Tuesday, December 29, 2009

Not Buying It... as much as we can help it

A year or so ago I heard a story on NPR about a group called The Compact out of San Francisco. As I understand it, it was comprised of your ordinary middle class White Americans, and they decided to go one year with out buying anything new as a way of breaking it themselves out of "the shopping cycle." The cycle: If it breaks, buy another one. If it rips, buy another one. Screw repairmen and seamstresses.

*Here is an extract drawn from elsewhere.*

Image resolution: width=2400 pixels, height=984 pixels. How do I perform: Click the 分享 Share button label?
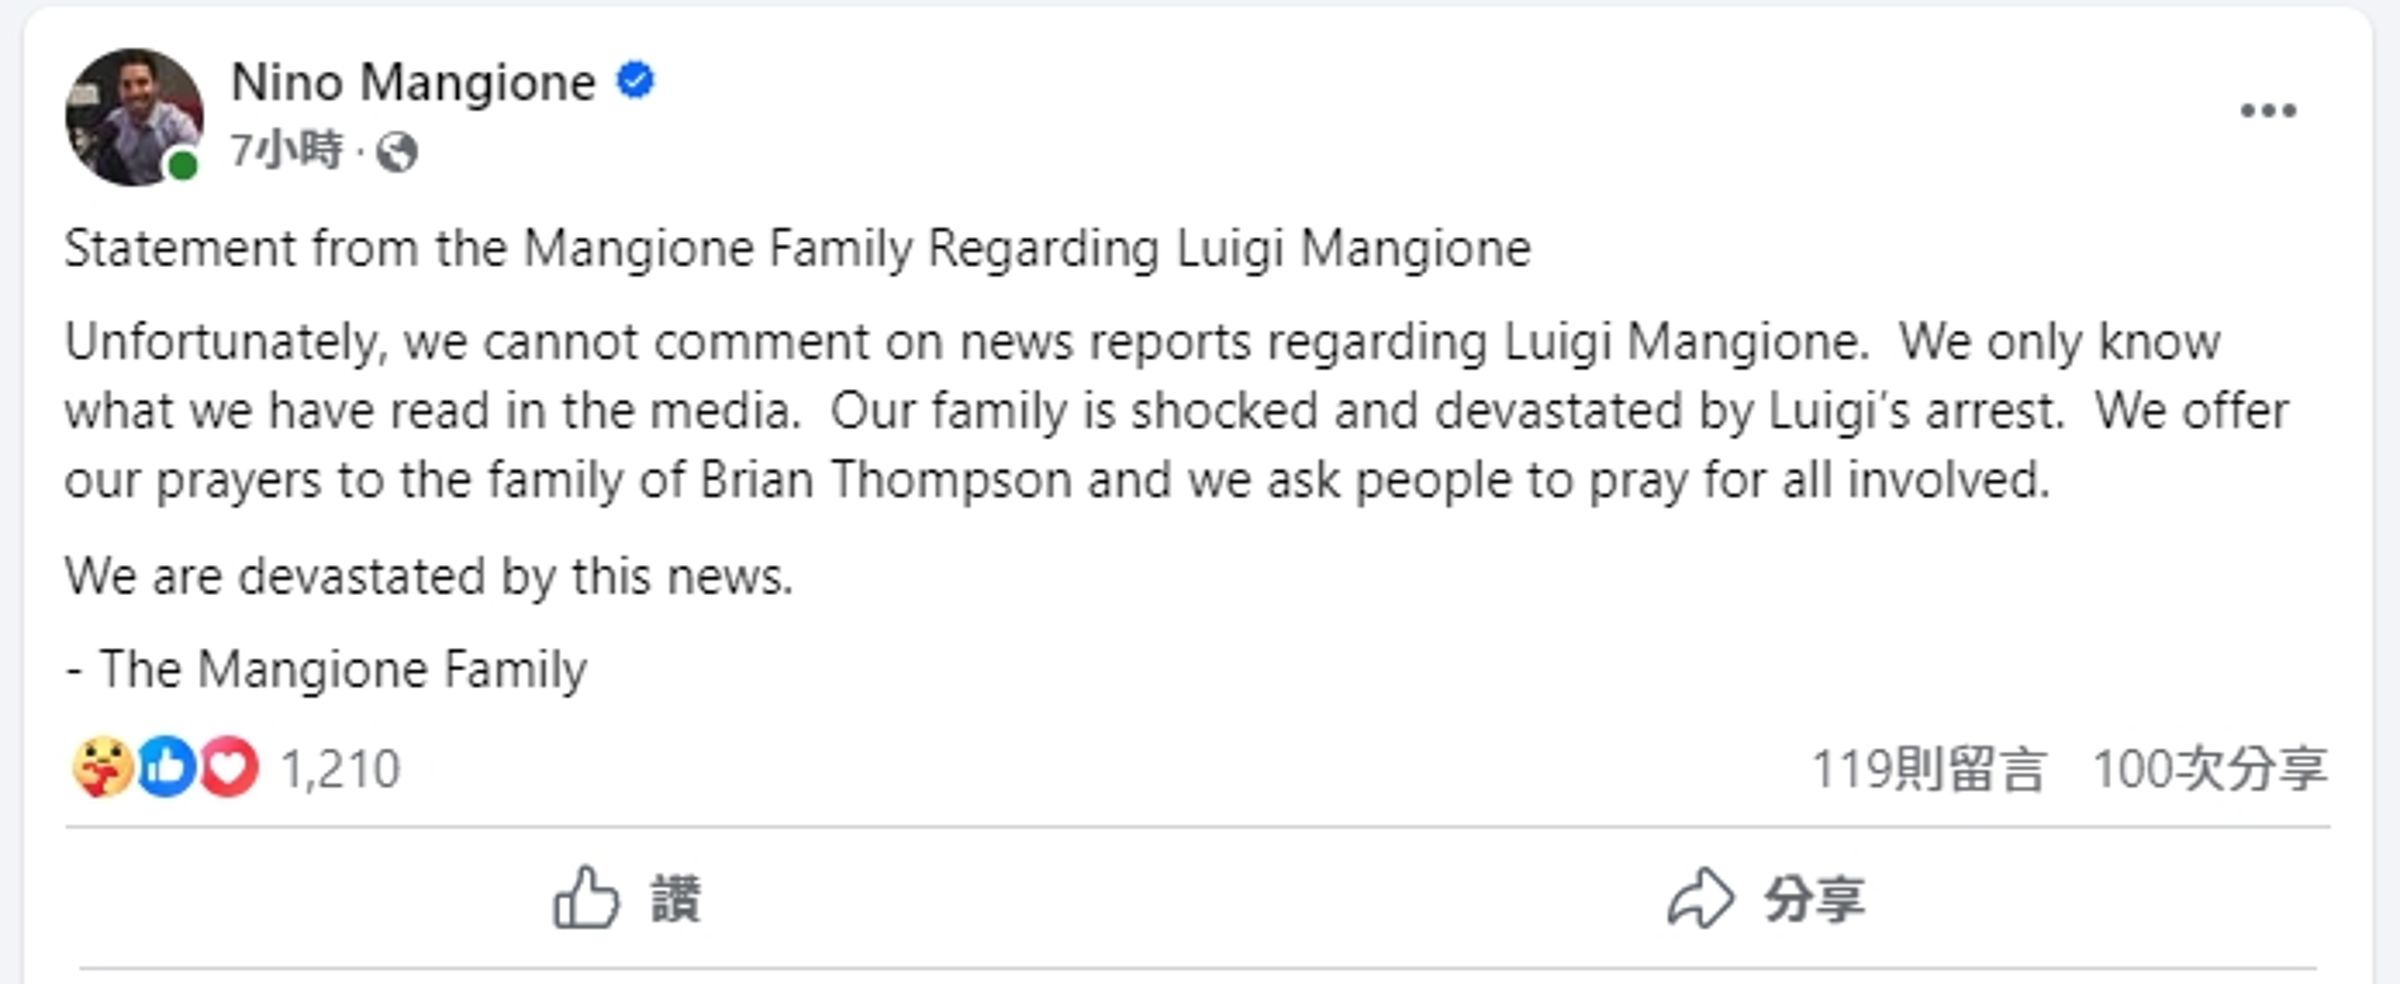(x=1814, y=898)
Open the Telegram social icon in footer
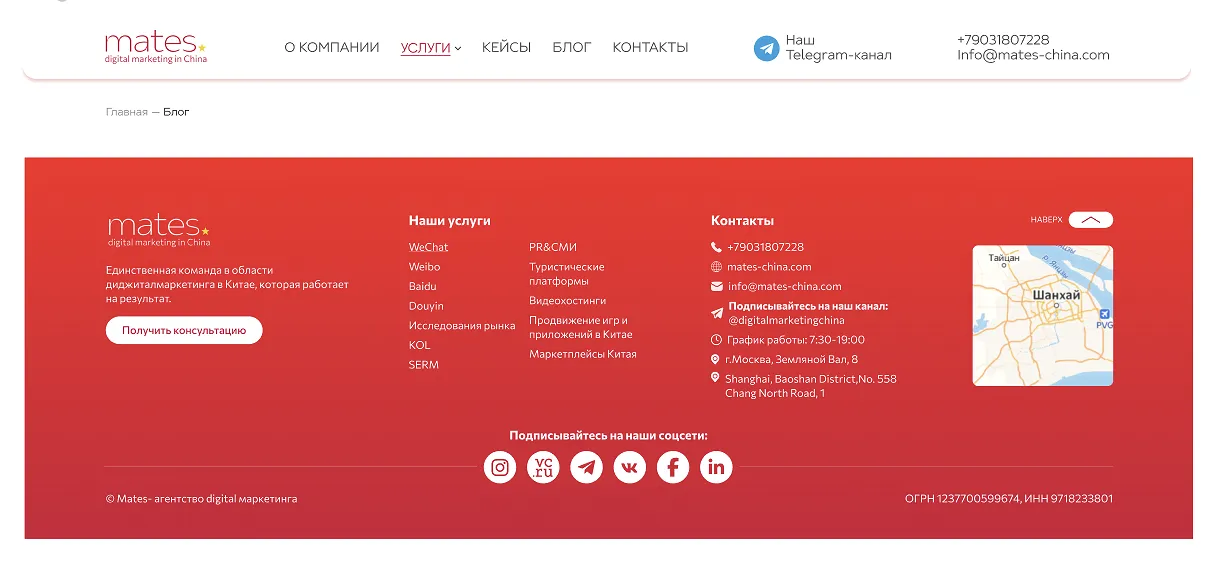 [586, 467]

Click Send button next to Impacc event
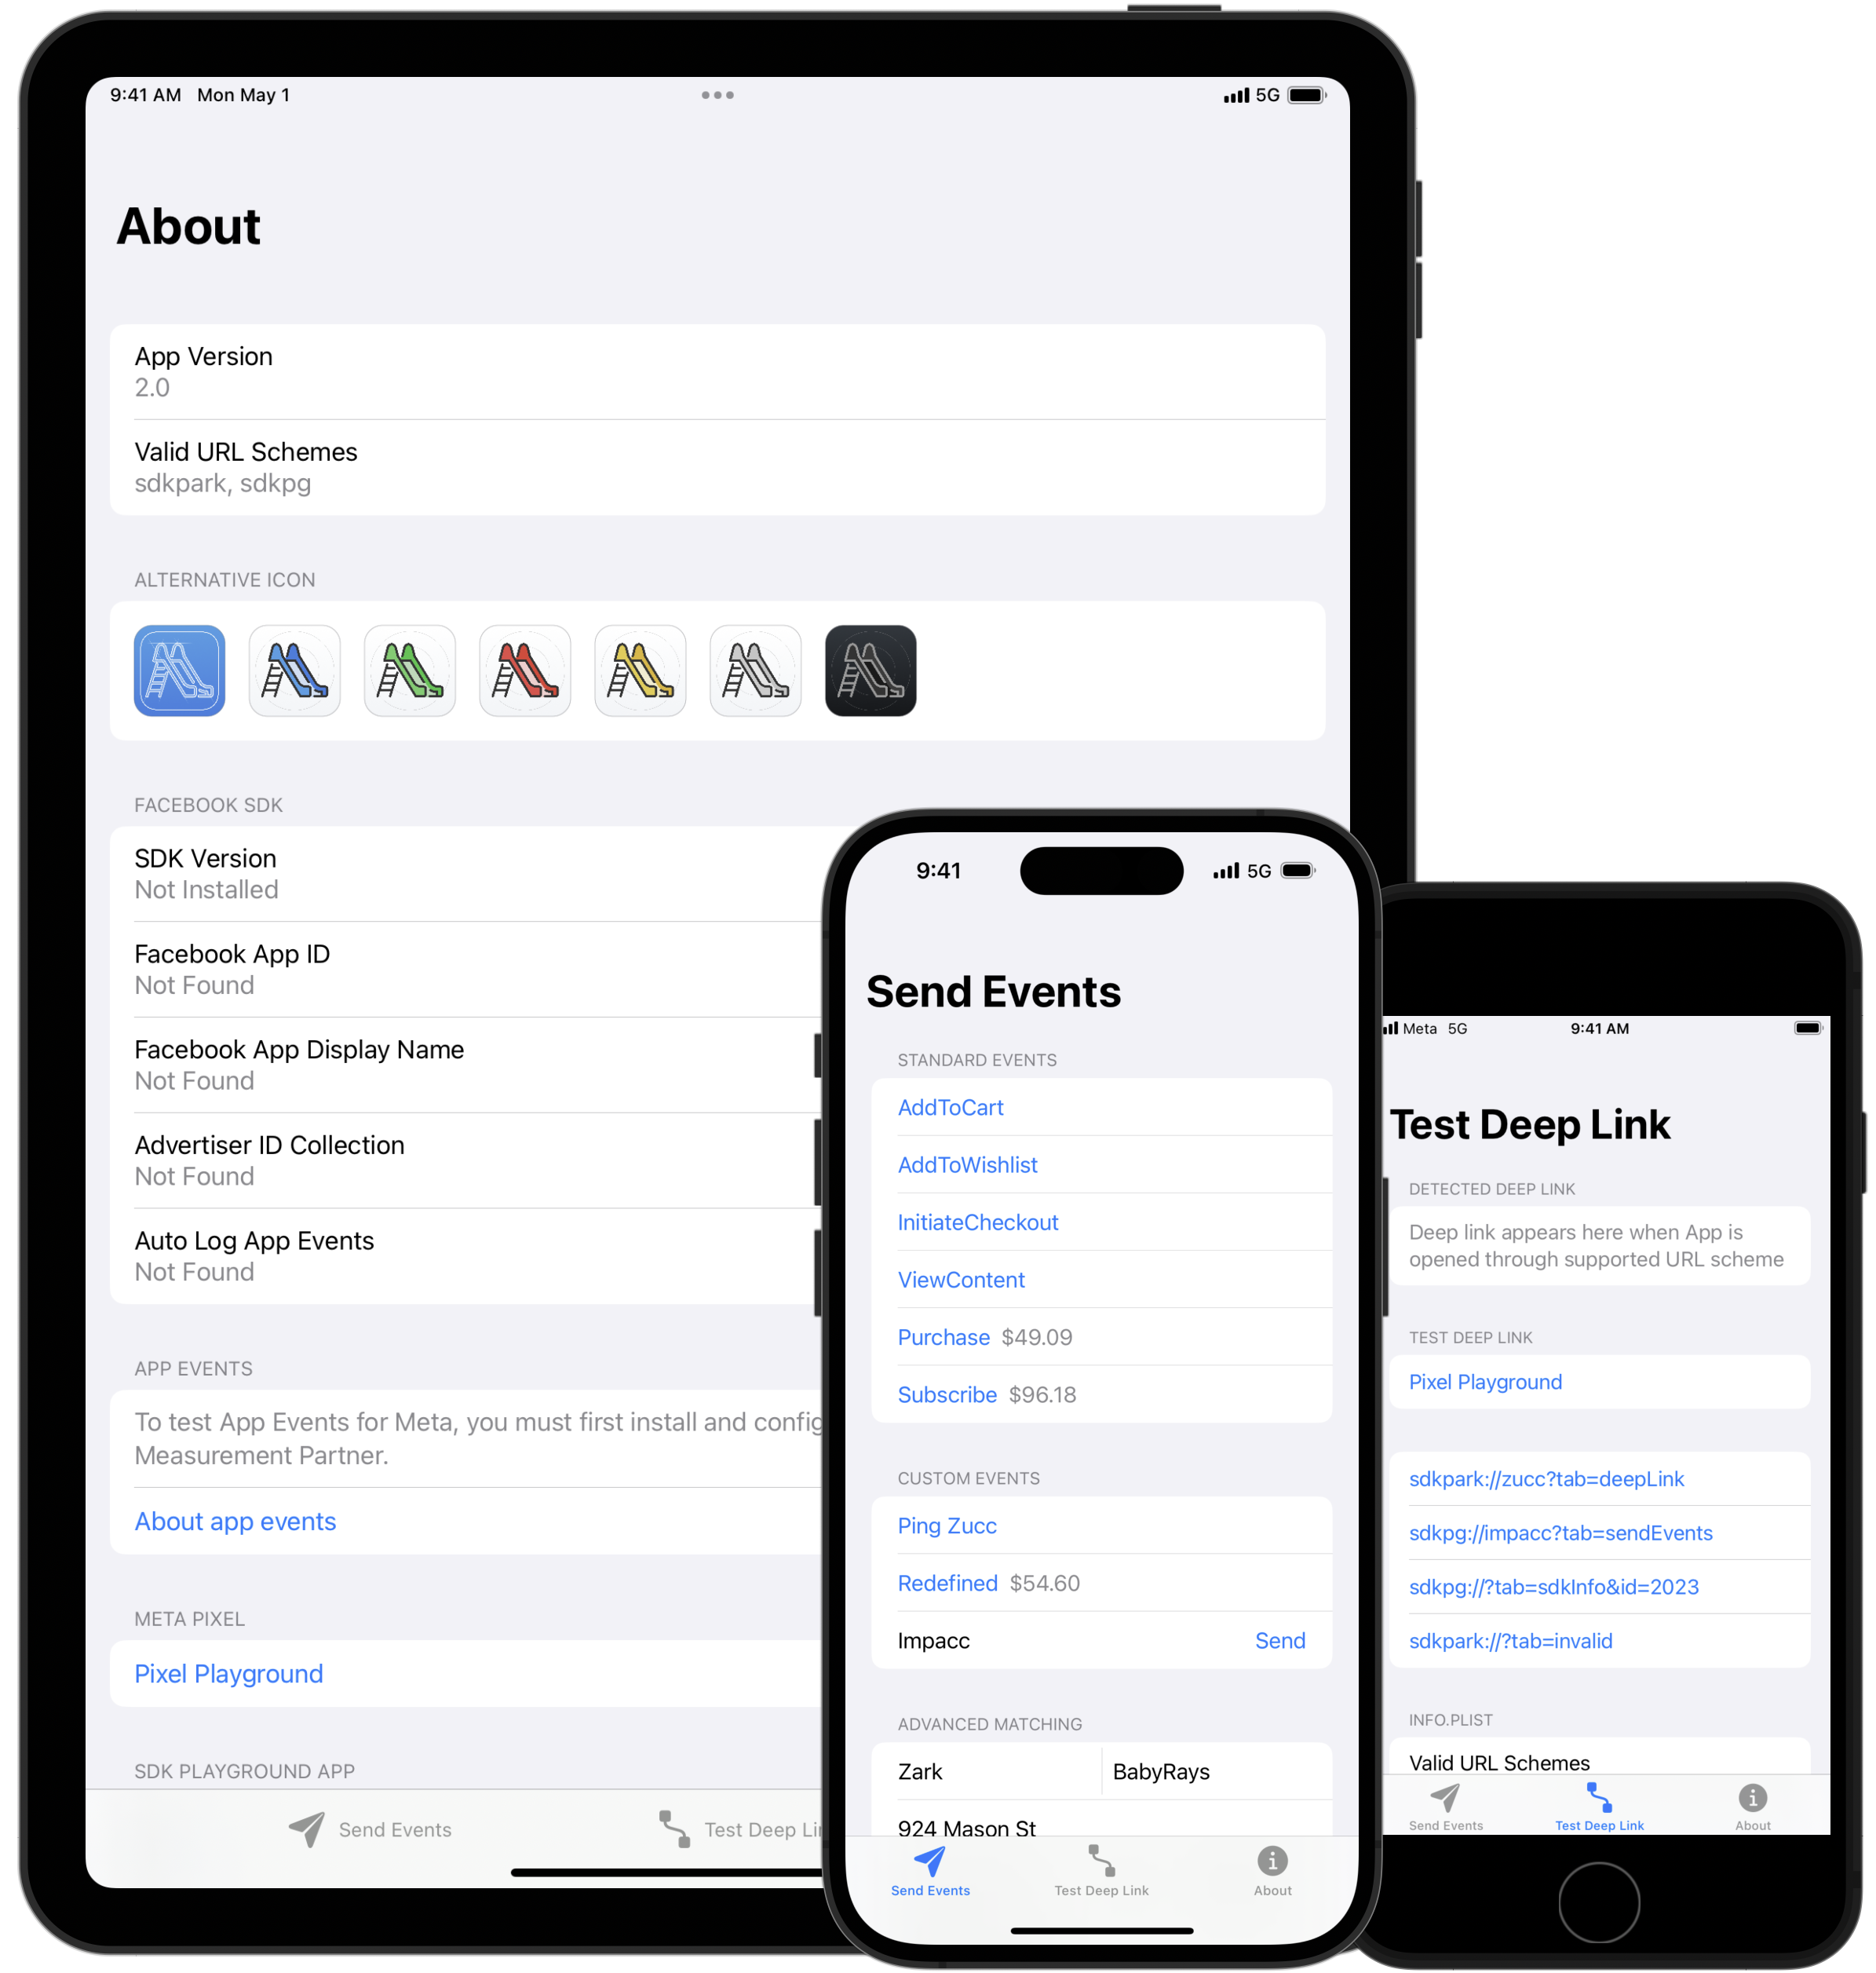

Unfortunately, I couldn't find a book about this specific experiment, but I found something a little more extreme: Not Buying It by Judith Levine. Levine goes hard core. She doesn't buy anything for a year... except food. (Her partner even takes up home brewing.) Of course, she breaks once or twice, but her failures help illustrate the psychology behind purchasing. It's a fun, quick read with a glut of delicious liberal rants. I doubt the book would sway any conspicuous consumers. She's truly preaching to the choir, but perhaps we'll sing louder now.

So partly because of this book and partly because of my new ararchist BFF Tom H., Bryan and I are taking a modified-Compact approach to 2010. What exactly does that mean? Well, we're not going to buy anything new, but we have a list of areas where we can cheat. The main one is the house. We're remodeling the house, and though we'll try our darndest to avoid new hardware, I just don't trust that the Habitat for Humanity resale shop is going to have faucets that I'll be happy with for the next few years. Snotty? Probably. Sincere? Oh totally.

Other execptions:
  • School books (several of our texts are damn near impossible to come by new)
  • School supplies (surprisingly, second hand acupuncture needles are hard to come by)
  • Anything contributing to our DIY-ness (yarn and needles for knitting, cultures for cheese, etc.)
  • Socks, underwear, toiletries

But don't mistake our goal here. This isn't one of those "FOR ONE YEAR, I WILL" type gimics that have swarmed the bookstores the past two years (though several of those were excellent). Self-sufficiency is what we want out of our lives; it's how we believe people are supposed to live. We're just getting started.

Anarchy in the UK

Something's been brewing for a while with me. A nagging annoyance with the world. And while I feel like I'm generally positive about things, I've found myself increasingly frustrated by stupid shit like billboards and the need to go to the grocery store almost every other day in order to eat "fresh" foods.

A few months ago I went to an art therapist. I wanted to learn about this mode of therapy since I'm training to be a counselor, but also I hoped to figure out some way to express or understand this frustration. "So what's the problem?" she asked. And I all I could think to say was "advertisements" which made her instinctively check the crazy box on my intake form. Then she asked me to draw a picture of what the word "frustration" would look like to a martian or some shit. And that was it for art therapy.

Since then, I've been able to describe my frustration more effectively. I'm 29, about to be 30, and I've accumulated enough stuff for a lifetime, yet there's always something else to buy, to need. The world is plagued by chronic dissatisfaction, and I can't seem to break free of it. How is that possible when I supposedly have everything I need?

When the student is ready the teacher will come. And for me, it came in a book by Tom Hodgkinson extolling the virtues of an idle life. Idleness is not about leading a slothful life, though that can be a pleasant byproduct; it's about taking full responsibility for every moment and making every moment yours. But how can you be idle if you've got to work to get all of this stuff we're supposed to buy?

Want less. And the stuff that you do want, make it yourself.

So that's what this is all about. Learning to do it myself and dismissing the rest.